--- START Source data ---
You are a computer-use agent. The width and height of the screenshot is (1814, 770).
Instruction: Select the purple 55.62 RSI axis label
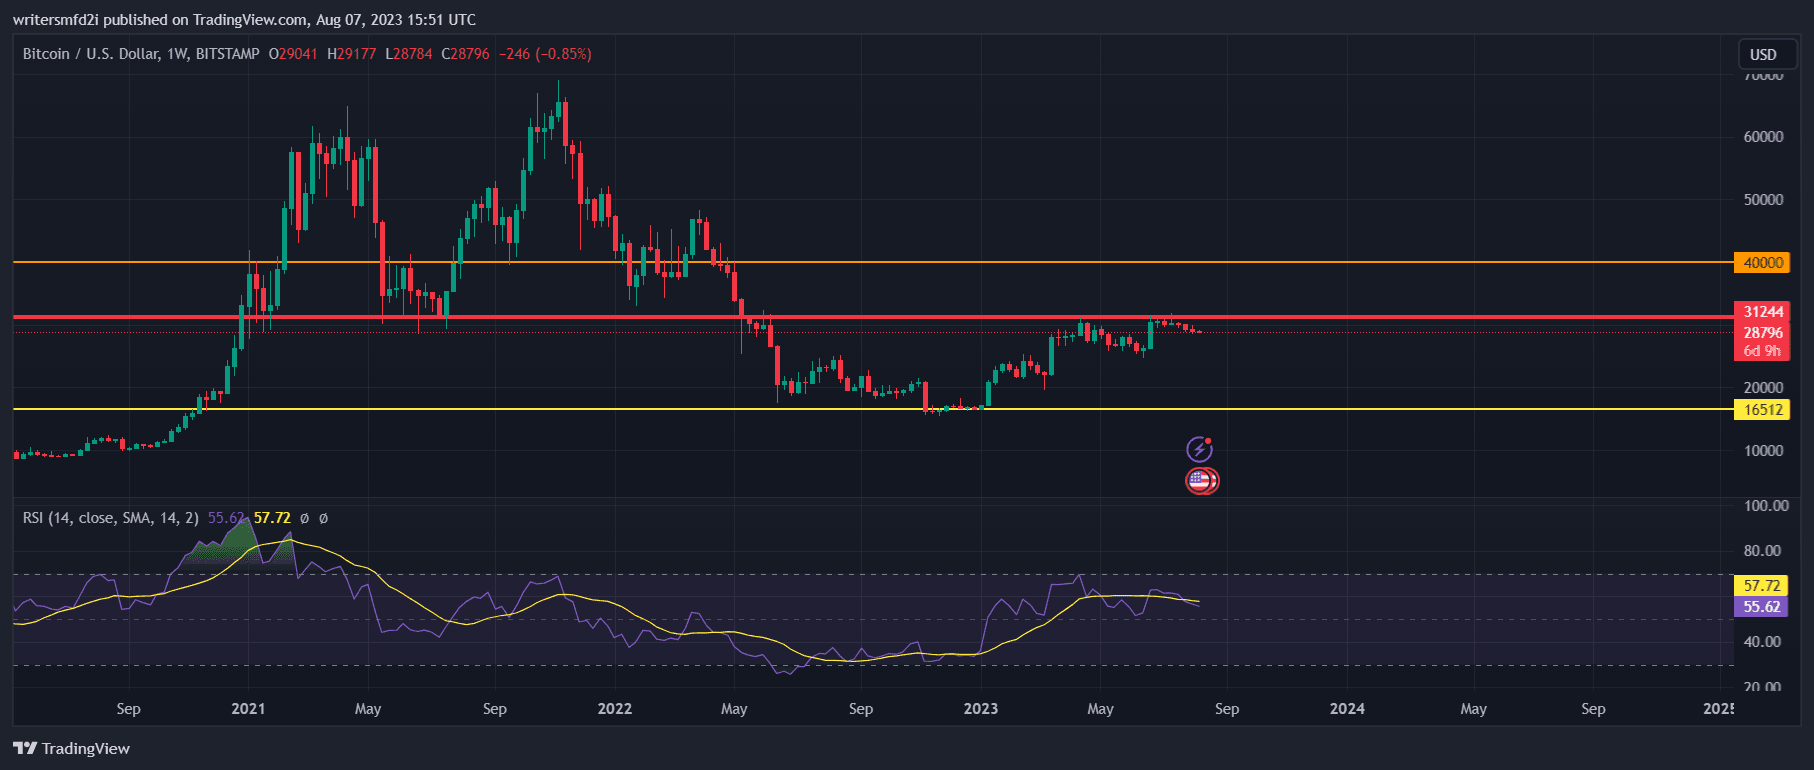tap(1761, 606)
--- END Source data ---
--- START Source data ---
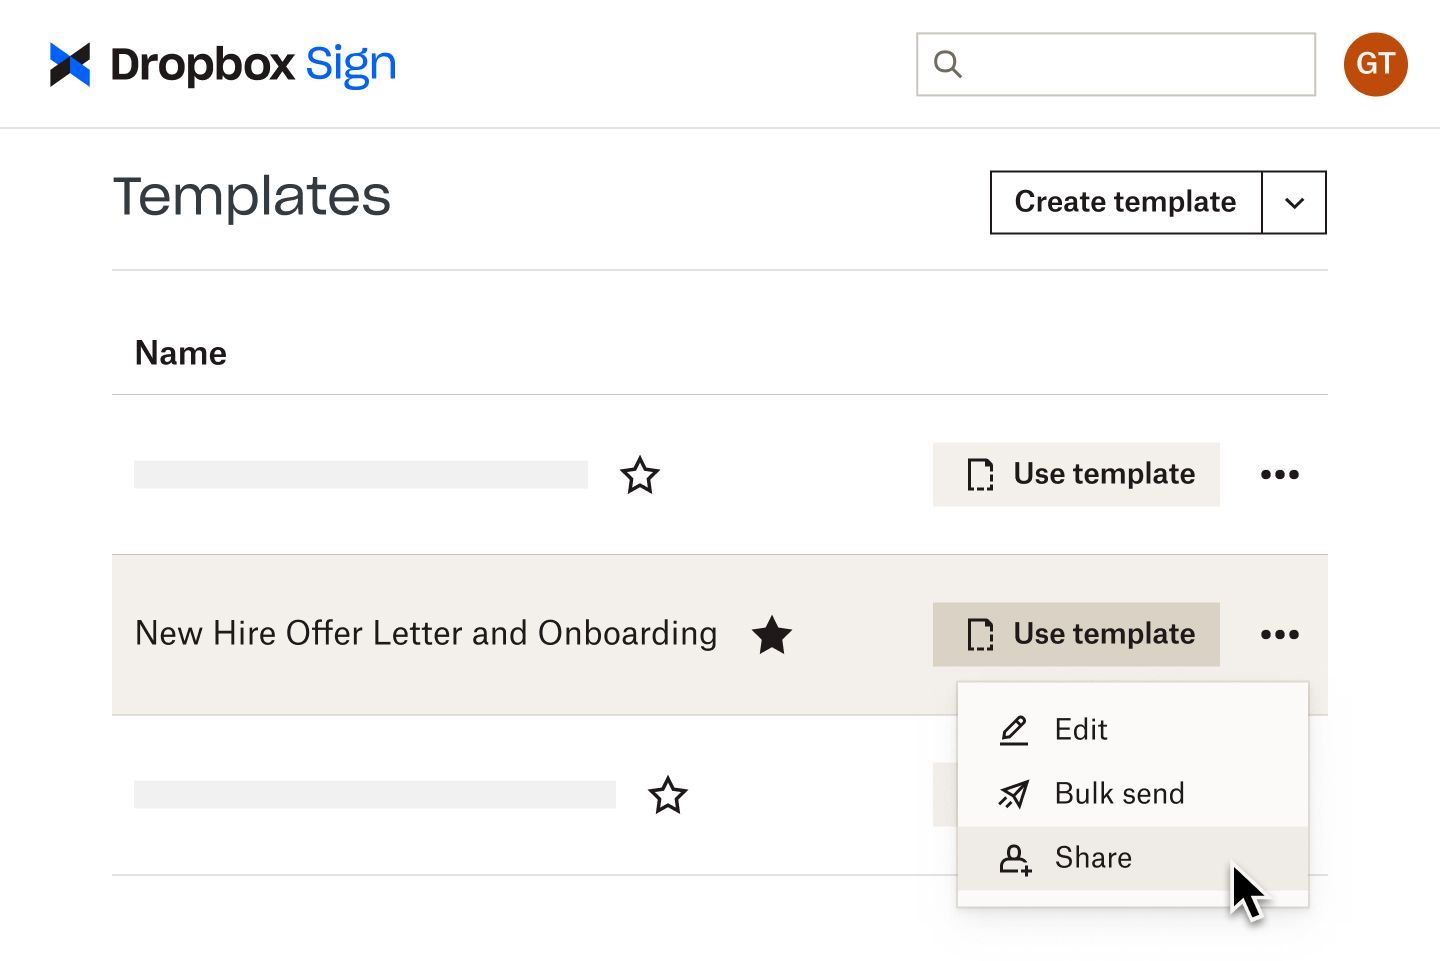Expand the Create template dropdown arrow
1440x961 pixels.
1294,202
--- END Source data ---
# To be done:
How many lines in the listing above contain the word "purple"? Reply with the number alone.

# Solution to this problem:
1